Grid cells in rat medial entorhinal cortex discharge when the animal moves through particular regions of the external world. For each grid cell, these regions form a hexagonal lattice whose spatial phase, orientation and scale vary from cell to cell. As the animal crosses one of these firing fields, spikes tend to occur at successively earlier theta phases of the local field potential, a phenomenon called phase precession. To better understand these different salient features of grid cells, we re-analyzed published data from Hafting et al. (Nature 2008) and Sargolini et al. (Science 2006). We find, in particular, that spike phases provide about twice as much spatial information as firing rates, phase precession is stronger at the single-run level than suggested by pooled data, and that the multiple firing fields of a grid cell operate as independent encoders of physical space.
Using mathematical theory we prove that optimizing spatial resolution predicts that grid scales are discrete with constant scaling ratio, that the spatial resolution of such grid codes dwarfs place codes, and that optimal grids for isotropic space are hexagonal in 2D and face-centered-cubic in 3D. These results provide an explanation for why grid codes exist and make quantitative predictions that can be tested experimentally and compared with the predictions of alternative theoretical frameworks.
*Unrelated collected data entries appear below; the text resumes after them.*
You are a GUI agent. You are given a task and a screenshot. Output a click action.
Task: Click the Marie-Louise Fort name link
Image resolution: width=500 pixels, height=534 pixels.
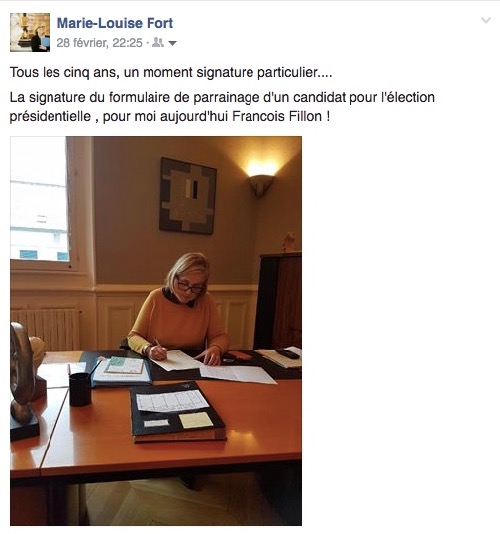(x=115, y=23)
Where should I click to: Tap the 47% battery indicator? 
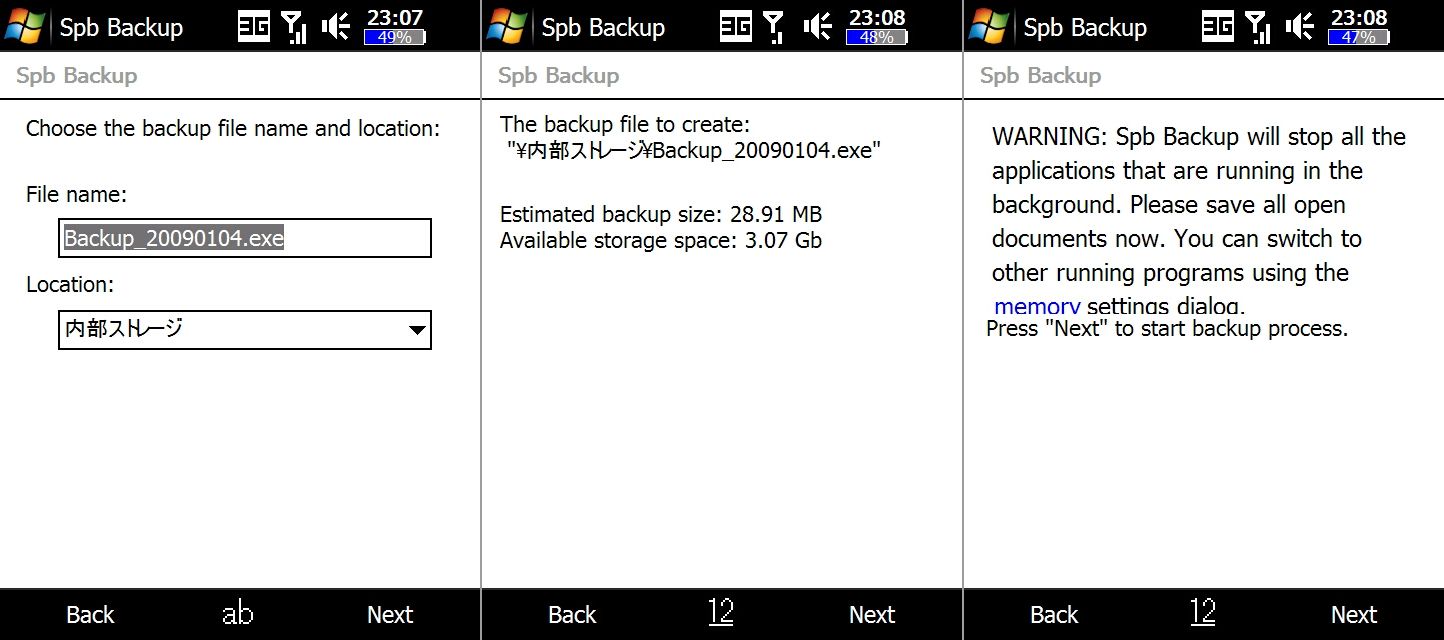tap(1358, 38)
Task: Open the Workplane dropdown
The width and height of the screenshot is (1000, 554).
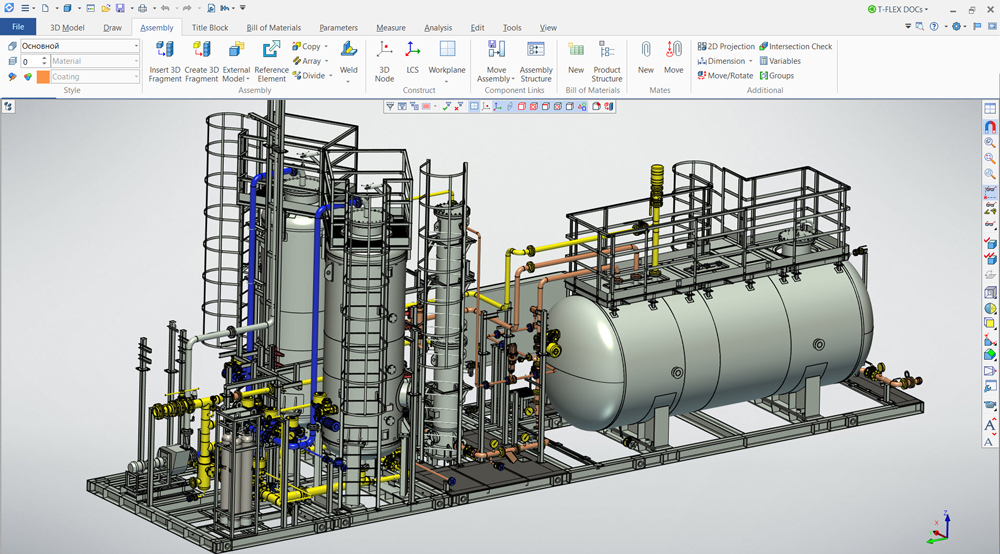Action: coord(447,81)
Finally, I will discuss how a simple population vector of grid cell activity across multiple scales can be used for navigation.
These results have been obtain in collaboration with Alexander Mathis (Harvard), Johannes Nagele and Martin Stemmler (Bernstein Center Munich), and Eric Reifenstein, Richard Kempter and Susanne Schreiber (Bernstein Center Berlin). Some of the findings have been published previously; see, e.g., E Reifenstein et al. PNAS 2012, A Mathis et al. Neural Comp 2012 and PRL 2012. We thank Edvard Moser for making data publicly available.